Pemimpin rombongan piauwsu itu memandang dengan muka heran, kemudian dia dapat menduga bahwa pemuda gundul yang diakui sebagai sahabat oleh Ketua Siauw-lim-pai itu agaknya adalah seorang yang sama sekali belum mengenal keadaan dunia kang-ouw, maka dengan penuh gairah seorang yang suka bercerita dia berkata,

"Dia adalah seorang wanita muda yang selama dua tahun ini namanya tersohor di seluruh dunia kang-ouw. Ilmu kepandaiannya hebat dan mengerikan, sepak terjangnya pun ganas sekali. Melihat betapa banyaknya tokoh-tokoh golongan putih yang sudah menjadi korban keganasan tangannya, agaknya dia adalah seorang tokoh baru golongan hitam, sungguh pun ada pula golongan hitam yang dibasminya. Dia adalah seorang tokoh penuh rahasia dan melihat bahwa isi peti adalah jenazah wakil Ketua Siauw-lim-pai, segera saja kami ingat kepadanya."

"Hemm, sungguh tidak baik kalau menuduh orang tanpa bukti, siapa pun juga orang itu," Kun Liong membantah. Hatinya merasa tidak rela ada orang menuduh seorang wanita muda yang melakukan pembunuhan keji terhadap Thian Lee Hwesio.

"Kami tidak menuduh sembarangan!" Si Muka Hitam itu membantah. "Sungguh pun dia berpakaian seperti seorang pemuda, akan tetapi wajahnya demikian tampan dan suara serta gerak-geriknya demikian halus.
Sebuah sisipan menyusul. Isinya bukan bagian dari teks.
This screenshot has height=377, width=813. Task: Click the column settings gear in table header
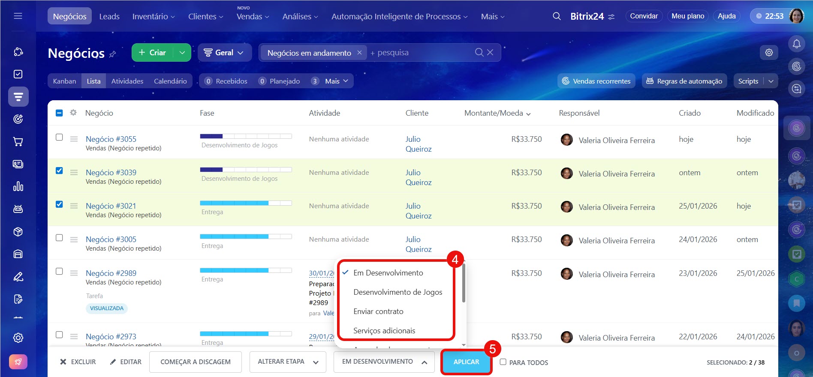[x=73, y=113]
Dia pasti seorang wanita muda yang menyamar."

"Akan tetapi, bagaimana kau dapat memastikan bahwa dia itu tokoh wanita yang berjuluk Giok-hong-cu?"

"Karena Giok-hong-cu juga seorang dara muda yang cantik jelita, dan... di baju pemuda itu, pada bagian dada kiri, terdapat sebuah hiasan burung hong terbuat dari batu kemala. Kami sendiri belum pernah bertemu dengan Giok-hong-cu, tetapi kabarnya tokoh itu pun selalu menghias rambutnya dengan burung hong batu kemala, maka benda itu dijadikan julukannya karena tidak ada seorang pun tahu siapa namanya."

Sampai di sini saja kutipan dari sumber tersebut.